Crescente preferência dos consumidores por dietas com baixo teor de açúcar e calorias
A consciência sobre saúde está afetando cada vez mais o consumo de chocolate na Arábia Saudita. De acordo com a Federação Internacional de Diabetes, 23,1% dos adultos no país têm diabetes[4]Fonte: Federação Internacional de Diabetes, "Arábia Saudita", idf.org. A "Estratégia de Alimentação Saudável" do Ministério da Saúde introduziu regras de rotulagem frontal nas embalagens, incentivando os consumidores a reduzirem seu consumo de açúcar. Em resposta, os varejistas ampliaram suas ofertas de chocolates sem açúcar e adoçados com estévia. O chocolate amargo, frequentemente visto como uma opção mais saudável devido ao seu menor teor de açúcar e maior percentual de cacau, também está ganhando popularidade. No entanto, muitos consumidores preocupados com a saúde estão se afastando completamente dos chocolates tradicionais. Em vez disso, estão optando por alternativas como nozes, barras de proteína e lanches à base de tâmaras, que são percebidos como mais naturais e nutritivos.

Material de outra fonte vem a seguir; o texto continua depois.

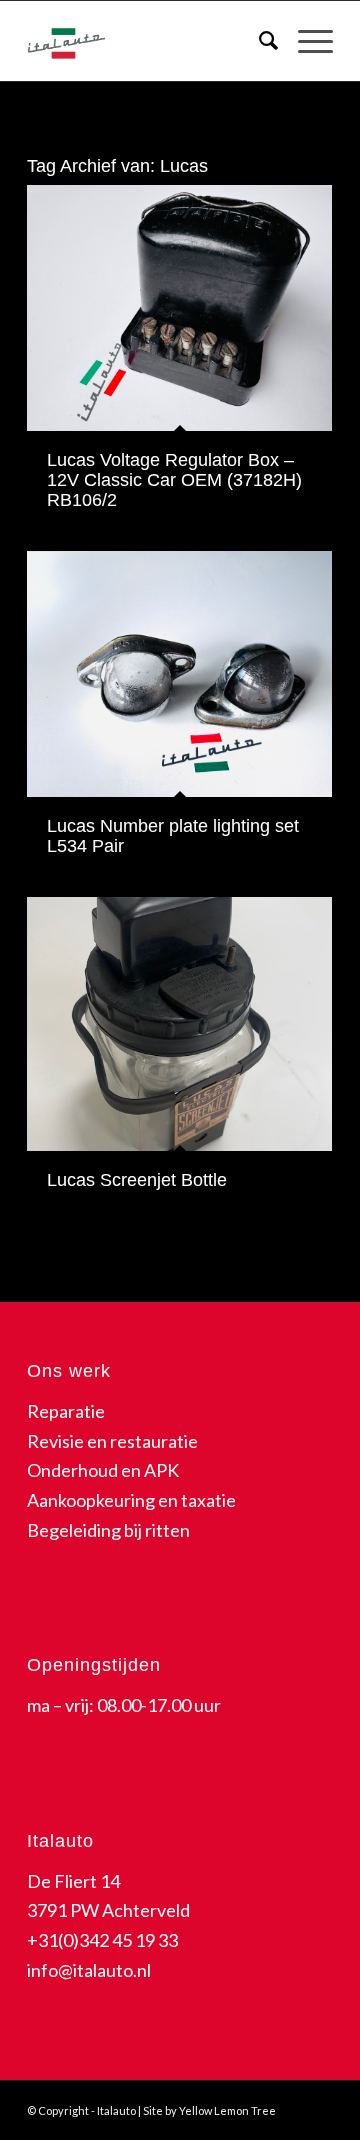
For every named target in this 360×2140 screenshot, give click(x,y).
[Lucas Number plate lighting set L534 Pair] (179, 674)
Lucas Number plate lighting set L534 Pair (173, 836)
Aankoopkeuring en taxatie (131, 1500)
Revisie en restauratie (112, 1441)
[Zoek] (258, 41)
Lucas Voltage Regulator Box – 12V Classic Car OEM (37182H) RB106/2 (174, 480)
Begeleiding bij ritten (108, 1530)
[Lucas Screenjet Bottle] (179, 1024)
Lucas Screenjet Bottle (137, 1180)
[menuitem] (258, 41)
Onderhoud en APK (103, 1470)
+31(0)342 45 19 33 (102, 1940)
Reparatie (66, 1411)
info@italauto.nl (89, 1970)
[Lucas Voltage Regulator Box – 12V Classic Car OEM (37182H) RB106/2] (179, 308)
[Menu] (305, 41)
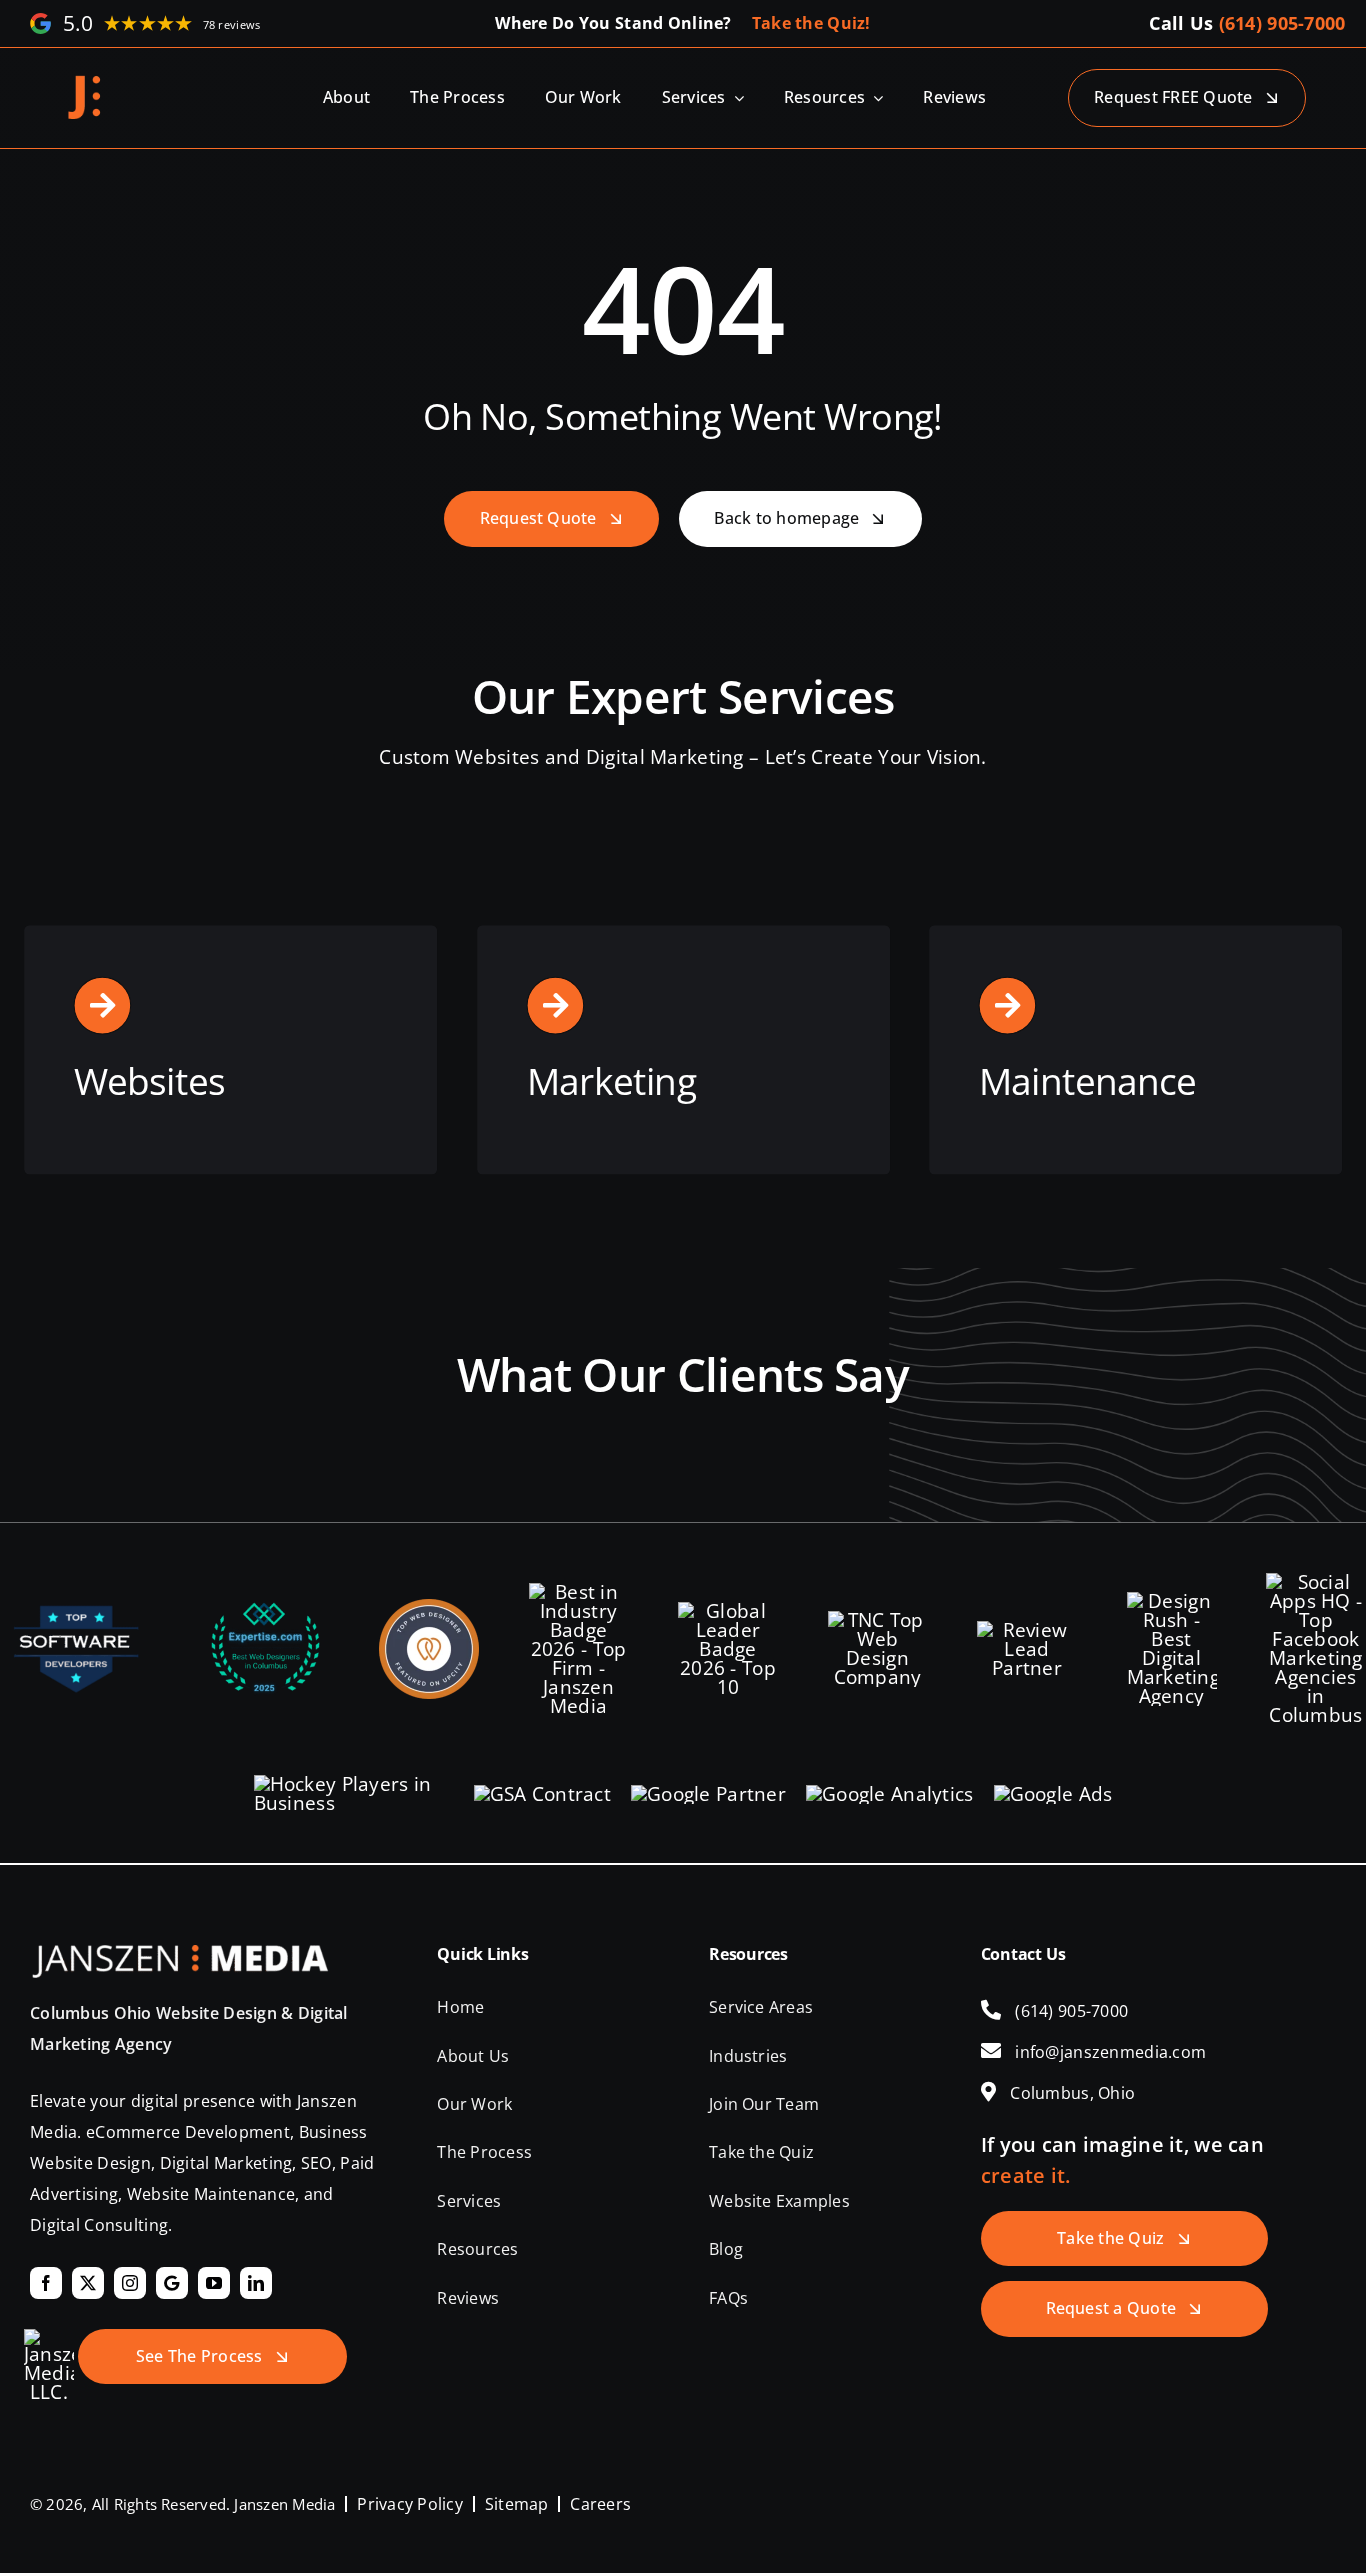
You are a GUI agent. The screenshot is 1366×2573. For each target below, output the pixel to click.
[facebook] (46, 2283)
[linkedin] (256, 2283)
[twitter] (88, 2283)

*Nossas previsões atualizadas tratam os impactos de impulsionadores e restrições como direcionais, não aditivos. As previsões de impacto revisadas refletem o crescimento base, os efeitos de mix e as interações entre variáveis.
Análise de Segmentos
Por Tipo de Produto: O Chocolate Amargo Avança com o Apelo à Saúde
O chocolate ao leite e o chocolate branco são os tipos mais preferidos no mercado da Arábia Saudita, contribuindo com 67,92% do total de vendas em 2025. A preferência local por sabores mais doces, combinada com a fácil disponibilidade desses chocolates em hipermercados, lojas de conveniência e lojas de presentes, impulsiona essa forte preferência. As marcas também desempenham um papel fundamental ao introduzir continuamente novos sabores e aprimorar as embalagens para atrair consumidores. As temporadas festivas, como o Ramadã e o Eid, impulsionam significativamente a demanda por esses chocolates, tornando-os uma importante fonte de receita para os fabricantes.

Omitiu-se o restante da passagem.